The change would incentivize caregivers to become licensed kinship caregivers with the state. The current foster and kinship subsidy rate for a child in SD is between $22.85 and $27.43 a day, depending on their age. That would be roughly $685.50 to $822.90 a month, per child.
Lawmakers approved rule changes in May to create the licensed kinship foster care pathway, as required by the federal government. Caregivers must meet training requirements to become a licensed kinship home, similar though less intensive than traditional foster care requirements.
According to the department, 184 cases per month managed by the department involving families eligible for TANF would be eligible for kinship subsidies.
Families who take in kin and apply for TANF use the “side door” to receive state and federal support, Althoff said. Eliminating eligibility encourages families to “come in through the front door.”
Proposal’s future depends on legislative committee interpretation
Several participants said they were blindsided by the proposal. They said they understood from lawmakers during the state’s legislative session this winter that the $5.8 million cut to TANF would be fully — not partially — offset by money from the carryover fund.

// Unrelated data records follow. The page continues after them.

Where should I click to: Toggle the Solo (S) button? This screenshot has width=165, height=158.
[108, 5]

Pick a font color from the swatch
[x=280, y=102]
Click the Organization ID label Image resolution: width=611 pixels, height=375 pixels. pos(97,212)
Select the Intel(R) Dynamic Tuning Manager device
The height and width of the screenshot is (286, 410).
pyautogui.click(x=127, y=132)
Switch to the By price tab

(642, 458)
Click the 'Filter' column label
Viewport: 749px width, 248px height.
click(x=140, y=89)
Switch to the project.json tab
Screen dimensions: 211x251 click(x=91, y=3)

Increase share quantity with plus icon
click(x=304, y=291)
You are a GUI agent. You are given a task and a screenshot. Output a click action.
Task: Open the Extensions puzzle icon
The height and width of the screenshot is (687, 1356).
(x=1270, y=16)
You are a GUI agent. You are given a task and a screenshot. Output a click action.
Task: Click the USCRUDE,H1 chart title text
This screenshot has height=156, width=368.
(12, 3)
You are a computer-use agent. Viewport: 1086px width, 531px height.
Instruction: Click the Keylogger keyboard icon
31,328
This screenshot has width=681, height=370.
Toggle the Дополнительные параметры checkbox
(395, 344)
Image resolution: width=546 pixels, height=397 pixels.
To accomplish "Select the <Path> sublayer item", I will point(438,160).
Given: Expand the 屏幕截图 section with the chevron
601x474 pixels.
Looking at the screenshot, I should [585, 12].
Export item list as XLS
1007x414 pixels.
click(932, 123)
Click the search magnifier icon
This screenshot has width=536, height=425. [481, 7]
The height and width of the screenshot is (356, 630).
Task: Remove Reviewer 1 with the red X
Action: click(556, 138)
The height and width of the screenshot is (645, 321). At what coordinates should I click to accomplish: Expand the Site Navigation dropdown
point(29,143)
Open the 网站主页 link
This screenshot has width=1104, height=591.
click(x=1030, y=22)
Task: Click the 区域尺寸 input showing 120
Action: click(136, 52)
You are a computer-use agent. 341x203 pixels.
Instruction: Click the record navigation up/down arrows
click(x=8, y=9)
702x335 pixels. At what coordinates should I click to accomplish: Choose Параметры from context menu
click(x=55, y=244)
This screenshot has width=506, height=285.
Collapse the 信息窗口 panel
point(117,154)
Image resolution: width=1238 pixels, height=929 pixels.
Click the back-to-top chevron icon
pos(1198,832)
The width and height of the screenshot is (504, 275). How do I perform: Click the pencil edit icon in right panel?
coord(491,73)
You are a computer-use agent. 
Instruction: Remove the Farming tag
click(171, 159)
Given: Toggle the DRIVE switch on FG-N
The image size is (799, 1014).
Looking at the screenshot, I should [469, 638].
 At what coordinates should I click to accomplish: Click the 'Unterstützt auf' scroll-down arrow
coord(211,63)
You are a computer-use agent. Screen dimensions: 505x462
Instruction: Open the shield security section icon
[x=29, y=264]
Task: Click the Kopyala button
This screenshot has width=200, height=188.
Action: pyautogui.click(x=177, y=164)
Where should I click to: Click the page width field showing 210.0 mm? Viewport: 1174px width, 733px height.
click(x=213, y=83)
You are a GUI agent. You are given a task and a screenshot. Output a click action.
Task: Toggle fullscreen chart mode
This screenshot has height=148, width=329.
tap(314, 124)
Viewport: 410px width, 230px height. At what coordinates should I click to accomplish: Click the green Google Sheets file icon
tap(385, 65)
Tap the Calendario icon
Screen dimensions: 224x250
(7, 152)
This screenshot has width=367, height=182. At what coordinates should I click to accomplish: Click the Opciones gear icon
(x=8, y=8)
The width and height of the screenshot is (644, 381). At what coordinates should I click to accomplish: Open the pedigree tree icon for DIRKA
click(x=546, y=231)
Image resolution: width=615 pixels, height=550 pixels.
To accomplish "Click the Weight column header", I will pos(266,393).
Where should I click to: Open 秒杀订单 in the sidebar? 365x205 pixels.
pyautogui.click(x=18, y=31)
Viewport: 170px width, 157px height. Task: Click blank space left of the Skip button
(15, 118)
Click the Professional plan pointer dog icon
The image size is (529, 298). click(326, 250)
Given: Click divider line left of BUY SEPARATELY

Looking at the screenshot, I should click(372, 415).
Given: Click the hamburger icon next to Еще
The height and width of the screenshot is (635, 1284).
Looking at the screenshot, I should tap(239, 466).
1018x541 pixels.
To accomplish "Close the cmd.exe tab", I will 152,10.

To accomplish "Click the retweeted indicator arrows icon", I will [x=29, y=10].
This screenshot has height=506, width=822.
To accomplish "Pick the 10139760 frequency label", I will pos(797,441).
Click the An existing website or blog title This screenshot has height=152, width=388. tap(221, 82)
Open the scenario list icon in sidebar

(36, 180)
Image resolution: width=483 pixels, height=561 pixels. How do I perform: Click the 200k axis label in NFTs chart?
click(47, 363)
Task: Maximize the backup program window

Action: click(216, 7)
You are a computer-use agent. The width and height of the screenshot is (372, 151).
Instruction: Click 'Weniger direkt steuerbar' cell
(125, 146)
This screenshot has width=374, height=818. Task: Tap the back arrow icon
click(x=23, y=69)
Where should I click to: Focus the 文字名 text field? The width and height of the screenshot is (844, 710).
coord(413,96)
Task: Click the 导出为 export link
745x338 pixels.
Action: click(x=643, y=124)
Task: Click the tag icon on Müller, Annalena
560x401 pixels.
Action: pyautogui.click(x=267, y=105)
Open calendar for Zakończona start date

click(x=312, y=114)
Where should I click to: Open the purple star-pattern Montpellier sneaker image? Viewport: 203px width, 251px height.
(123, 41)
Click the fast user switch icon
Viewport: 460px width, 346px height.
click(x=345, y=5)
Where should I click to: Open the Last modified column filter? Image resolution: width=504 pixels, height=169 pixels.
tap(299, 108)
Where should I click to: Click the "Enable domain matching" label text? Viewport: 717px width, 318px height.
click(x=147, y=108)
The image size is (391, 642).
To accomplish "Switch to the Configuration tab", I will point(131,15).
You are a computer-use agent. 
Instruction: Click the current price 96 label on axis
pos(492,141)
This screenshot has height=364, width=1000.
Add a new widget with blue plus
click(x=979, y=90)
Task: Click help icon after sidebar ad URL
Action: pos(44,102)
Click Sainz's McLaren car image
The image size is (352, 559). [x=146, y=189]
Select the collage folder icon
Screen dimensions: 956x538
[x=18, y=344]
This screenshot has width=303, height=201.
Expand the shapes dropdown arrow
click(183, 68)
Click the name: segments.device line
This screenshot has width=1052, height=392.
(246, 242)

Althoff briefly mentioned that his department planned to review TANF benefits during a conversation with lawmakers on the state’s budget committee in January, but admitted Friday that “a conversation wasn’t held in earnest with lawmakers.”

Rep. Erik Muckey, D-Sioux Falls, said Friday that he didn’t expect TANF benefit cuts this fiscal year. Muckey is a member of the Joint Appropriations Committee. Because of a “significant miscommunication” between lawmakers on the committee and the department, Muckey said it wouldn’t be prudent to advance the TANF cuts.
“If the appropriations committee didn’t intend to do this, we need to have more conversations before we reduce benefits,” said Muckey, who’s also a member of the rules review committee.
“I can appreciate the gravity of our state’s financial situation. What is important is those conversations, as far as our budgetary decisions, are not under the purview of the rules review committee,” Muckey said. “I think the public understands this is a case where the Legislature did not give its permission.”

Sen. Taffy Howard, R-Rapid City, is also a member of the appropriations and rules review committees. She disagreed, saying there isn’t a way for the rules review committee to determine the Legislature’s intent, since the body did not take any votes specifically concerning the TANF changes. Lawmakers only passed a budget with a $5.3 million reduction in TANF spending, she said.
Howard doesn’t remember discussions about TANF carryover funds during the session, but said she supports the 10% cut.
“Why aren’t we cutting all of it? Why are we even using carryover funds?” Howard told South Dakota Searchlight. Howard has been critical about welfare program spending in the state.
The legislative rules review committee will take up the proposal at its July 15 meeting in Pierre.